## WRITTEN REQUEST A
From the forum thread on evaluating the contour integral, return the stretch from "How can evaluate" through "to fit formula." word for word.

------ SOURCE PASSAGE

How can evaluate $$\int_C{\frac{\sin\pi z}{(z^2-1)^2}}dz$$, where $$C: |z-1|=1$$ by using Cauchy's formula.
I have to use Cauchy's formula. Cauchy's formula $$f(z_0)=\frac{1}{2\pi i}\oint_L\frac{f(z)dz}{z-z_0}$$ requires me to have denominator in form of $(z-z_0)^n$. I am confused about how to get denominator to fit formula.
On
If you really must use the Cauchy formula as you have written it in your question, then you can define $$ f(z)= \begin{cases} \frac{\sin \pi z}{(z+1)^2(z-1)} & z\neq 1\\ -\pi/4 & z=1. \end{cases} $$ The function $f$ so defined is holomorphic in a neighborhood of the disc $\{z\in\mathbb{C}~:~|z-1|<1\}$ (if you don't get why, please ask or look up ''removable singularities''). With the curve $C:|z-1|=1$, you find that $$ \int_C \frac{\sin \pi z}{(z^2-1)^2}\, dz = \int_C \frac{f(z)}{z-1}\, dz=2\pi i f(1)=-\frac{\pi^2i}{2}. $$
We can use the Residue theorem. The only pole in the contour $\lvert z - 1\rvert = 1$ is $z_0 = 1$. The pole is of order two so the residue is $$ \text{Res}_{z_0=1} = \lim_{z\to 1}\frac{1}{(n - 1)!}\frac{d}{dz}(z-1)^2\frac{\sin(\pi z)}{(z^2-1)^2} = -\frac{\pi}{4} $$ Then $$ \oint\frac{\sin(\pi z)}{(z^2-1)^2}dz = 2\pi i\sum\text{Res} = -\frac{i\pi^2}{2} $$
We can also use the general form of the Cauchy integral formula to determine the integral. As Daniel Fischer has shown, we can write the integral as $$ \oint\frac{1}{(z-1)^2}\frac{\sin(\pi z)}{(z+1)^2}dz. $$ Let $f(z) = \frac{\sin(\pi z)}{(z+1)^2}$. The general form of the Cauchy integral formula is $$ f^{(n)} = \frac{n!}{2\pi i}\oint\frac{f(z)}{(z-z_0)^{n+1}}dz. $$ The only pole in the contour is $z_0 = 1$. Then $$ \oint\frac{f(z)}{(z-1)^2}dz = 2\pi if'(1) = 2\pi i\frac{-\pi}{4} = -\frac{i\pi^2}{2} $$

------------
------ DATASET RECORDS

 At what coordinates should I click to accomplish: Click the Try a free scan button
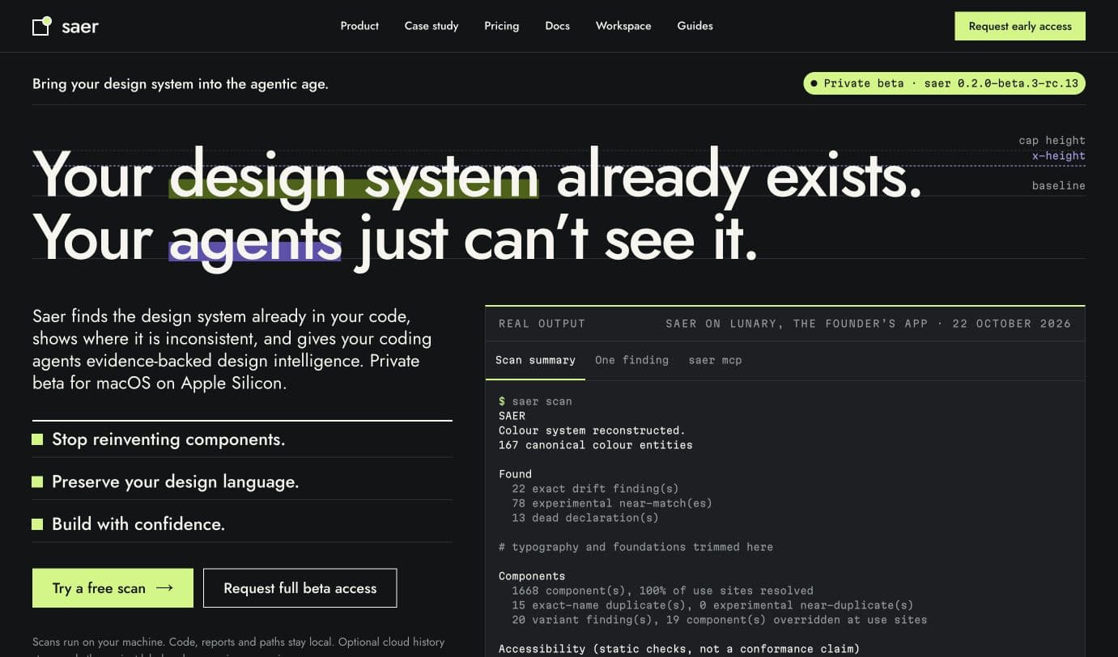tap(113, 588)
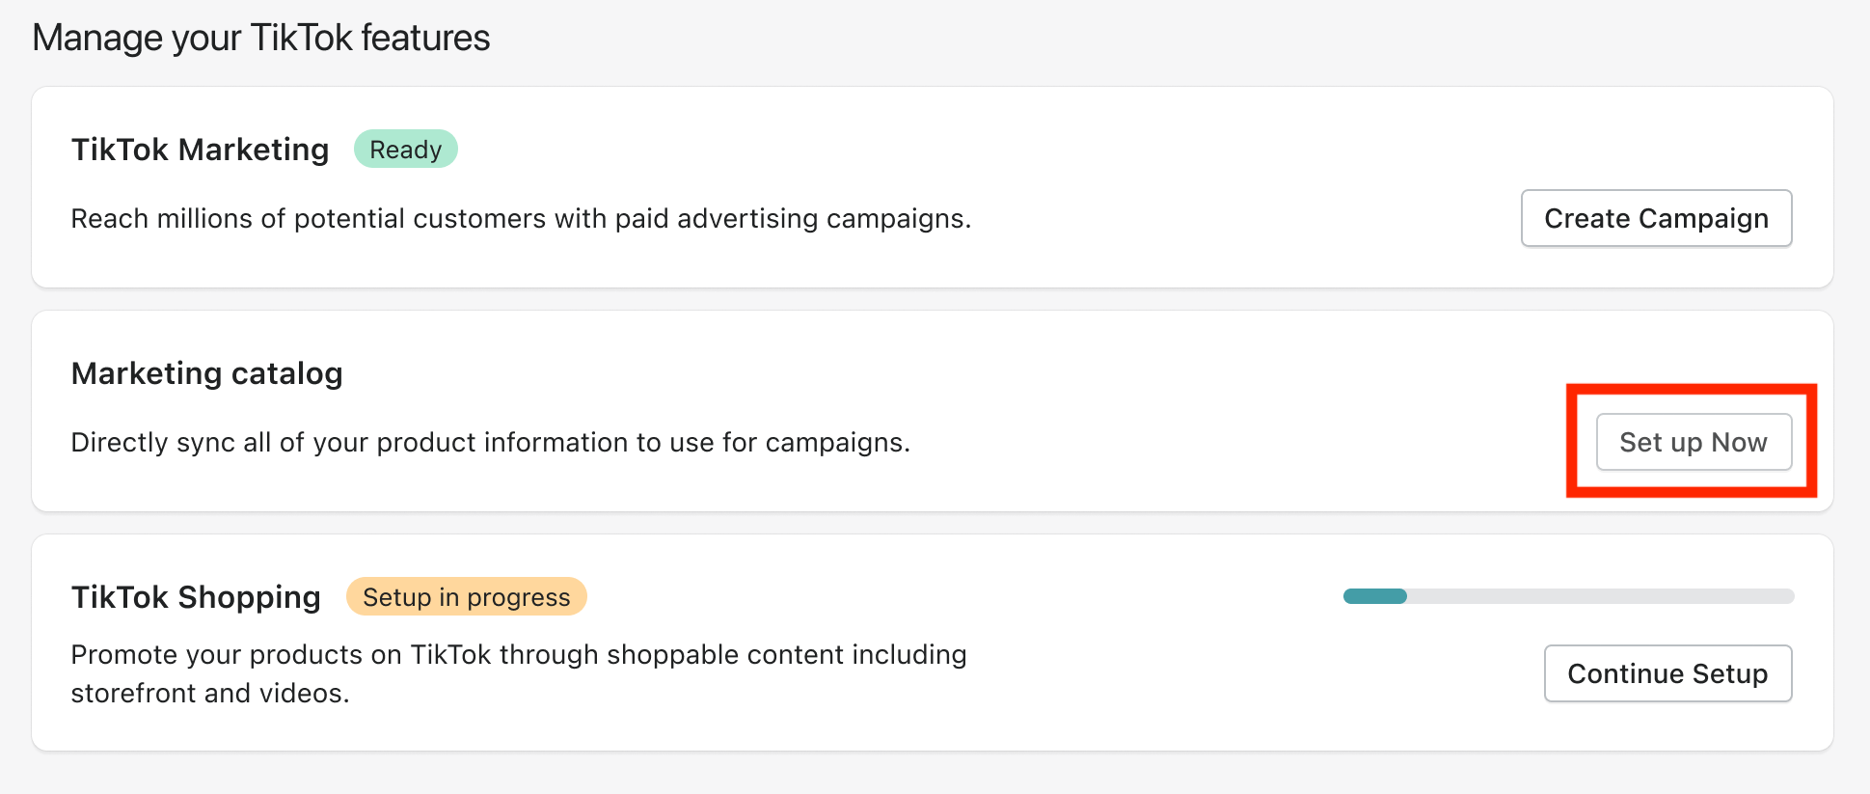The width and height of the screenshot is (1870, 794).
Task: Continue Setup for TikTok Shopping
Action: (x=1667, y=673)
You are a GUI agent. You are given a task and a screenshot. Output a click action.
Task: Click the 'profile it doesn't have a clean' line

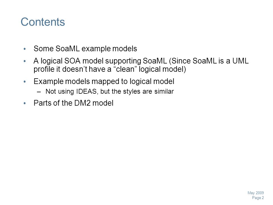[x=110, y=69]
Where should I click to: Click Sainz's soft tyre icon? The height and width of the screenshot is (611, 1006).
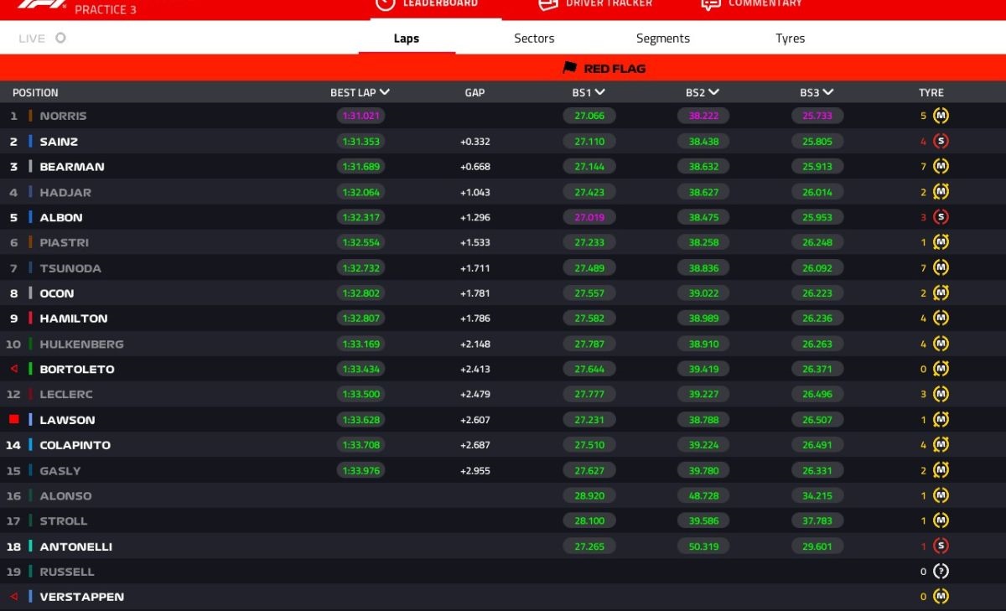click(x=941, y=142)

------------
------ DATASET RECORDS

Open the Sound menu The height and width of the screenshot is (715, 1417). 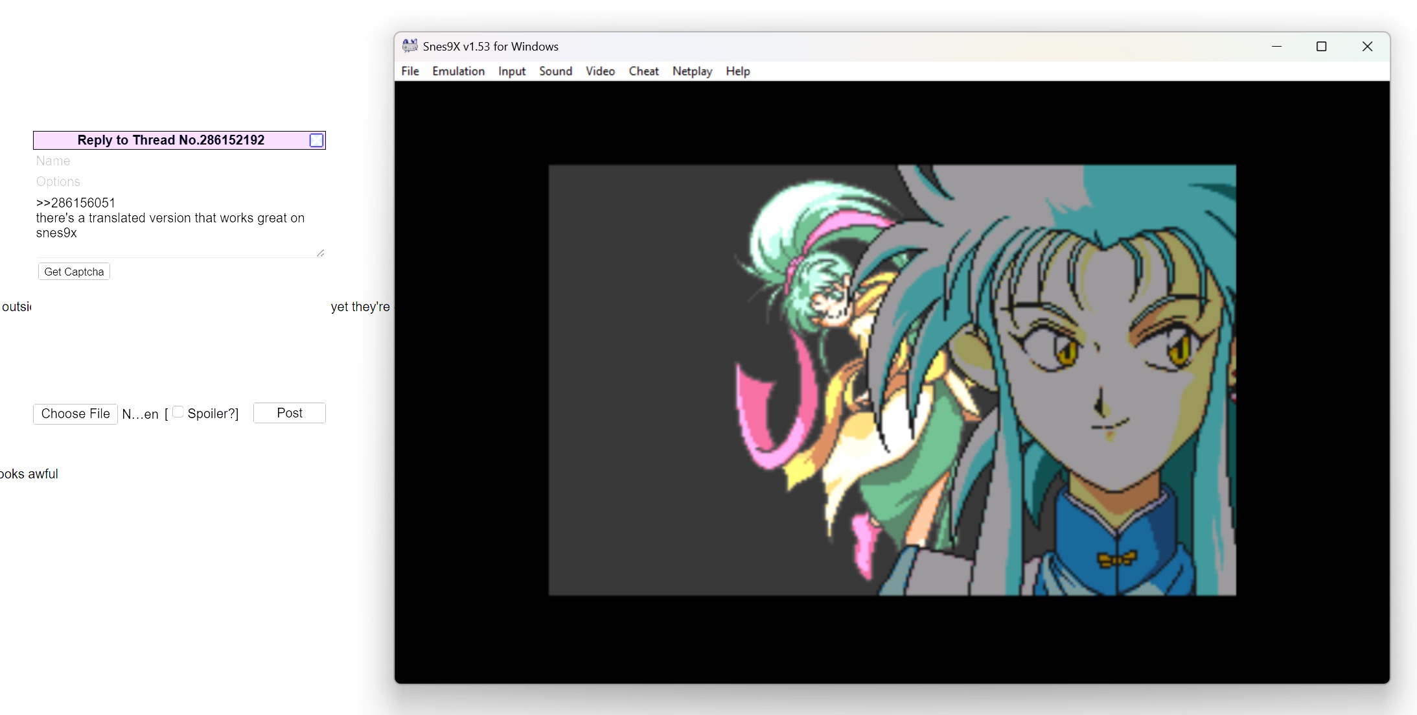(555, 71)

------------

## WRITTEN REQUEST B
Retype the stretch of the records from the line containing "At what coordinates" through the line containing "click(x=941, y=142)" without changes, and leave the pictures out of your answer.

## FULL RESPONSE A
How can evaluate $$\int_C{\frac{\sin\pi z}{(z^2-1)^2}}dz$$, where $$C: |z-1|=1$$ by using Cauchy's formula.
I have to use Cauchy's formula. Cauchy's formula $$f(z_0)=\frac{1}{2\pi i}\oint_L\frac{f(z)dz}{z-z_0}$$ requires me to have denominator in form of $(z-z_0)^n$. I am confused about how to get denominator to fit formula.

## FULL RESPONSE B
 At what coordinates should I click to accomplish: Click the Try a free scan button
tap(113, 588)
The width and height of the screenshot is (1870, 794).
Task: Continue Setup for TikTok Shopping
Action: (x=1667, y=673)
You are a GUI agent. You are given a task and a screenshot. Output a click action.
Task: Click the 'profile it doesn't have a clean' line

[x=110, y=69]
Where should I click to: Click Sainz's soft tyre icon? The height and width of the screenshot is (611, 1006).
click(x=941, y=142)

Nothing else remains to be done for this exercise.